__Written instruction__: Reproduce each of the items below line for line, with no changes.

[Dataset rows]

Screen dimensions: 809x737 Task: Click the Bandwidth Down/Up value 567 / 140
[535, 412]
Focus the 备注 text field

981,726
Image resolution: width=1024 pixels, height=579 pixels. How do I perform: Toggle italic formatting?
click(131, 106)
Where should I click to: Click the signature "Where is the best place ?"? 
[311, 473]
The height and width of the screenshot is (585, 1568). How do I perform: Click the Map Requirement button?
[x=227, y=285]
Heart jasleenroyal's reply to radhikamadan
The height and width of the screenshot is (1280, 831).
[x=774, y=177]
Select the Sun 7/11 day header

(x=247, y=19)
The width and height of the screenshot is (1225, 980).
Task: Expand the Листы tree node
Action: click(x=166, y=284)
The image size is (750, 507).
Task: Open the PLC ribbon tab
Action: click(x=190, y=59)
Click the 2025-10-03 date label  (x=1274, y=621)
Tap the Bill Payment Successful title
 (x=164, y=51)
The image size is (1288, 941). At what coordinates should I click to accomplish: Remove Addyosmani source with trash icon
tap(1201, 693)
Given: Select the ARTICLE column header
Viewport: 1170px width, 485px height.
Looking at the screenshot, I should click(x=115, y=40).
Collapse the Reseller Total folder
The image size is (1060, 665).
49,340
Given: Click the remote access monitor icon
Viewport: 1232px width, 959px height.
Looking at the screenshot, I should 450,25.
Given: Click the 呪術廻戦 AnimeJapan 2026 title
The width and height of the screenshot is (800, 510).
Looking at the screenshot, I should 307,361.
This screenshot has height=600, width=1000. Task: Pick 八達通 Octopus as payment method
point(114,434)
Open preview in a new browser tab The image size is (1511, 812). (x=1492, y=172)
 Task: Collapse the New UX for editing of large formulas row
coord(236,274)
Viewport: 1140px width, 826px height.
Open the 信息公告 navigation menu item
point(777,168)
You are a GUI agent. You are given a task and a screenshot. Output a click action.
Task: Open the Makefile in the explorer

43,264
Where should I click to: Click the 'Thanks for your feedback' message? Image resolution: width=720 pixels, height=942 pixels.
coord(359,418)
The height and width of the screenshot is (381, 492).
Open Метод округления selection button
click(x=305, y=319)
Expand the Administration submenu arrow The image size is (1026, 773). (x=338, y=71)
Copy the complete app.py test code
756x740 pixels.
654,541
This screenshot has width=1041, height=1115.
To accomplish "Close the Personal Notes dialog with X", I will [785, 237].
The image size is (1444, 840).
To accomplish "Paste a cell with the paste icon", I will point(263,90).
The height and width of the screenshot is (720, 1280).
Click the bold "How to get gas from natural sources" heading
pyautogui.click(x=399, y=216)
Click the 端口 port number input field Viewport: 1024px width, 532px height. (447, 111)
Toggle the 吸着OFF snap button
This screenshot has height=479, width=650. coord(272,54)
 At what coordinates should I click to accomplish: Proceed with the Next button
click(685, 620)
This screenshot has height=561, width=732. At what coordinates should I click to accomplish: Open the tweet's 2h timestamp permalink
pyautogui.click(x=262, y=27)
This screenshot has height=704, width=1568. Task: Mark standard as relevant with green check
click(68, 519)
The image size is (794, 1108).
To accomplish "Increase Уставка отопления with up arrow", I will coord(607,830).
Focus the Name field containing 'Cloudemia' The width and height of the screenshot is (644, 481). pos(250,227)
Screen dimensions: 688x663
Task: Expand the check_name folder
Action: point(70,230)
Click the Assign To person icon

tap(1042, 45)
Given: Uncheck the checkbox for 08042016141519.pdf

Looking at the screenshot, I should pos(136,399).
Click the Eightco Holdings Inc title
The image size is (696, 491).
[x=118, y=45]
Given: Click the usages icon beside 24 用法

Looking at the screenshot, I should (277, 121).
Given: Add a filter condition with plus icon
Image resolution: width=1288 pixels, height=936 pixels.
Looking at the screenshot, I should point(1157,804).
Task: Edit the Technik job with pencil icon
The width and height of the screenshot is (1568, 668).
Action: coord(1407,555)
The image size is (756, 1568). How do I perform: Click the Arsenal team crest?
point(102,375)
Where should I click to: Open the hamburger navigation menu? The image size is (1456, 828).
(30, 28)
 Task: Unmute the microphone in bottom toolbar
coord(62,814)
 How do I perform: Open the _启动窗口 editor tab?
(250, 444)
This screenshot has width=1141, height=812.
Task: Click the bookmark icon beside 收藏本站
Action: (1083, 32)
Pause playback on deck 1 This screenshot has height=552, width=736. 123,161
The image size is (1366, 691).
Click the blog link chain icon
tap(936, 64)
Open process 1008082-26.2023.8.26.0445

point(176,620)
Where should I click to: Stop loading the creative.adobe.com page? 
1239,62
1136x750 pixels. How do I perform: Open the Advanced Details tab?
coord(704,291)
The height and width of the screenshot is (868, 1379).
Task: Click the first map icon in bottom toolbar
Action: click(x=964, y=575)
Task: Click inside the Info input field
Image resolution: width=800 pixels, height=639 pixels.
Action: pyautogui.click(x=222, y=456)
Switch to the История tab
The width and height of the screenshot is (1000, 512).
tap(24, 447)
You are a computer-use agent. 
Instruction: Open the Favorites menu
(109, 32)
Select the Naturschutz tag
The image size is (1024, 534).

__Result for this task__:
Screen dimensions: 809x737 Task: Click the Bandwidth Down/Up value 567 / 140
[535, 412]
Focus the 备注 text field

981,726
Image resolution: width=1024 pixels, height=579 pixels. How do I perform: Toggle italic formatting?
click(131, 106)
Where should I click to: Click the signature "Where is the best place ?"? 
[311, 473]
The height and width of the screenshot is (585, 1568). How do I perform: Click the Map Requirement button?
[x=227, y=285]
Heart jasleenroyal's reply to radhikamadan
The height and width of the screenshot is (1280, 831).
[x=774, y=177]
Select the Sun 7/11 day header

(x=247, y=19)
The width and height of the screenshot is (1225, 980).
Task: Expand the Листы tree node
Action: click(x=166, y=284)
The image size is (750, 507).
Task: Open the PLC ribbon tab
Action: click(x=190, y=59)
Click the 2025-10-03 date label  (x=1274, y=621)
Tap the Bill Payment Successful title
 (x=164, y=51)
The image size is (1288, 941). At what coordinates should I click to accomplish: Remove Addyosmani source with trash icon
tap(1201, 693)
Given: Select the ARTICLE column header
Viewport: 1170px width, 485px height.
Looking at the screenshot, I should click(x=115, y=40).
Collapse the Reseller Total folder
The image size is (1060, 665).
49,340
Given: Click the remote access monitor icon
Viewport: 1232px width, 959px height.
Looking at the screenshot, I should 450,25.
Given: Click the 呪術廻戦 AnimeJapan 2026 title
The width and height of the screenshot is (800, 510).
Looking at the screenshot, I should 307,361.
This screenshot has height=600, width=1000. Task: Pick 八達通 Octopus as payment method
point(114,434)
Open preview in a new browser tab The image size is (1511, 812). (x=1492, y=172)
 Task: Collapse the New UX for editing of large formulas row
coord(236,274)
Viewport: 1140px width, 826px height.
Open the 信息公告 navigation menu item
point(777,168)
You are a GUI agent. You are given a task and a screenshot. Output a click action.
Task: Open the Makefile in the explorer

43,264
Where should I click to: Click the 'Thanks for your feedback' message? Image resolution: width=720 pixels, height=942 pixels.
coord(359,418)
The height and width of the screenshot is (381, 492).
Open Метод округления selection button
click(x=305, y=319)
Expand the Administration submenu arrow The image size is (1026, 773). (x=338, y=71)
Copy the complete app.py test code
756x740 pixels.
654,541
This screenshot has width=1041, height=1115.
To accomplish "Close the Personal Notes dialog with X", I will [785, 237].
The image size is (1444, 840).
To accomplish "Paste a cell with the paste icon", I will point(263,90).
The height and width of the screenshot is (720, 1280).
Click the bold "How to get gas from natural sources" heading
pyautogui.click(x=399, y=216)
Click the 端口 port number input field Viewport: 1024px width, 532px height. (447, 111)
Toggle the 吸着OFF snap button
This screenshot has height=479, width=650. coord(272,54)
 At what coordinates should I click to accomplish: Proceed with the Next button
click(685, 620)
This screenshot has height=561, width=732. At what coordinates should I click to accomplish: Open the tweet's 2h timestamp permalink
pyautogui.click(x=262, y=27)
This screenshot has height=704, width=1568. Task: Mark standard as relevant with green check
click(68, 519)
The image size is (794, 1108).
To accomplish "Increase Уставка отопления with up arrow", I will coord(607,830).
Focus the Name field containing 'Cloudemia' The width and height of the screenshot is (644, 481). pos(250,227)
Screen dimensions: 688x663
Task: Expand the check_name folder
Action: point(70,230)
Click the Assign To person icon

tap(1042, 45)
Given: Uncheck the checkbox for 08042016141519.pdf

Looking at the screenshot, I should pos(136,399).
Click the Eightco Holdings Inc title
The image size is (696, 491).
[x=118, y=45]
Given: Click the usages icon beside 24 用法

Looking at the screenshot, I should (277, 121).
Given: Add a filter condition with plus icon
Image resolution: width=1288 pixels, height=936 pixels.
Looking at the screenshot, I should point(1157,804).
Task: Edit the Technik job with pencil icon
The width and height of the screenshot is (1568, 668).
Action: coord(1407,555)
The image size is (756, 1568). How do I perform: Click the Arsenal team crest?
point(102,375)
Where should I click to: Open the hamburger navigation menu? The image size is (1456, 828).
(30, 28)
 Task: Unmute the microphone in bottom toolbar
coord(62,814)
 How do I perform: Open the _启动窗口 editor tab?
(250, 444)
This screenshot has width=1141, height=812.
Task: Click the bookmark icon beside 收藏本站
Action: (1083, 32)
Pause playback on deck 1 This screenshot has height=552, width=736. 123,161
The image size is (1366, 691).
Click the blog link chain icon
tap(936, 64)
Open process 1008082-26.2023.8.26.0445

point(176,620)
Where should I click to: Stop loading the creative.adobe.com page? 
1239,62
1136x750 pixels. How do I perform: Open the Advanced Details tab?
coord(704,291)
The height and width of the screenshot is (868, 1379).
Task: Click the first map icon in bottom toolbar
Action: click(x=964, y=575)
Task: Click inside the Info input field
Image resolution: width=800 pixels, height=639 pixels.
Action: pyautogui.click(x=222, y=456)
Switch to the История tab
The width and height of the screenshot is (1000, 512).
tap(24, 447)
You are a computer-use agent. 
Instruction: Open the Favorites menu
(109, 32)
Select the Naturschutz tag
The image size is (1024, 534).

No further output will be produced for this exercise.